If they're IH bolts I'd say they are original. I don't remember there being anything special about those bolts- they look like normal 3/8" bolts that are 2 1/4" long. As long as he has the correct length bolts in there, it should work.
 
Harry, (and Bill)-

I agree with Matt that new ISOs are fine. I think the bolt is a little longer than 2 1/4" but I'm not positive about that. The nut is called a Stover nut. They are suppose to be one time use type fasteners but I use them over and over myself. I've used the four best used ISO mounts on the bottom and after market rubber bushings on the top like I think are in a FAQ. That works but OEM is the way to go.
 
Harry, Those are called NyLock nuts..They have a nylon insert in them that acts as a locking device..I would throw the old fasteners away and get new grade 5 bolts and nylock nuts...
 
KEVIN - There's many different kinds of lock nuts. NyLock's are fine for relatively low temperature environments and moderate vibration. The Stover nuts Wayne mentions are actually much better. They're all metal, most times steel, the top threaded end is deformed to not be round and really gets a grip on the bolt/stud. Not effected my high or low temps, but like Wayne said, only supposed to be used a few times. But I use them several times. http://www.fastenermart.com/html/stover-lock-nuts.html
 
Neil A Mercer

Do you have another condenser to try on your tractor???? I would try a good one if you can rob one from another running tractor.
old.gif
 
Kevin-

I've worked on several QLs and always found them all to have Stover lock nuts for this application.

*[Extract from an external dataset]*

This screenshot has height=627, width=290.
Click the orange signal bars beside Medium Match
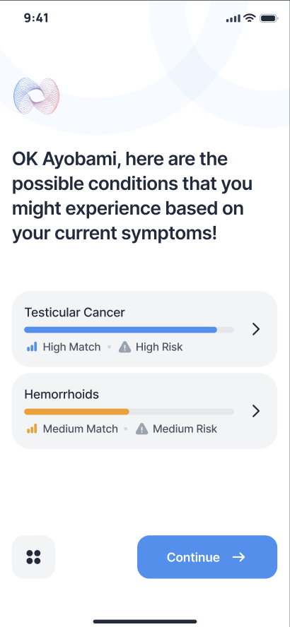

I think height is important because of the exactness of the bolts length. I've actually tried nylocks here and found they couldn't get enough thread for proper locking due to the length of the bolt. I went and measured a bolt and they are 2 1/4" long; they just seemed longer in my thinking. Now if you use the after market rubber bushings the nylock will probably work ok. They won't have the metal inserts that limit the compression.

Here's why:

235073.jpg


If you try and cut the nylock the heat will quickly affect/melt/distort the nylon insert BTDT.
 
Neil A Mercer: I searched your older posts to refresh my memory. You started with the points and timing, and now you've gone through the fuel delivery system, including the carburetor. I would be pretty upset by this time, myself.

One Cheap thing to try: New Spark Plug.

Some forum members have reported unexpectedly good results from this simple action.

Another Cheap thing to try: New condenser.

If you haven't replaced it already, and even if you have, try another "known good" one. Even automotive capacitors will work, that's what is running on my Model 149.

If you've already tried these items, and you've been able to eliminate a mechanical source of failure (valves, cam, ACR), after a good night's sleep, I think I would try to monitor what is happening as it dies and backfires. That is, put a "spark tester" in line with the spark plug, and either use a mirror or have a second person operate the tractor so you can monitor the fuel into the carb.

For your situation, what I keep coming back to, is that the thing will start. Obviously, that means that enough of all the necessary components are there to "get the ball rolling" --compression, spark, and fuel-- so something must be happening AFTER the engine starts:

Hey, I've got it!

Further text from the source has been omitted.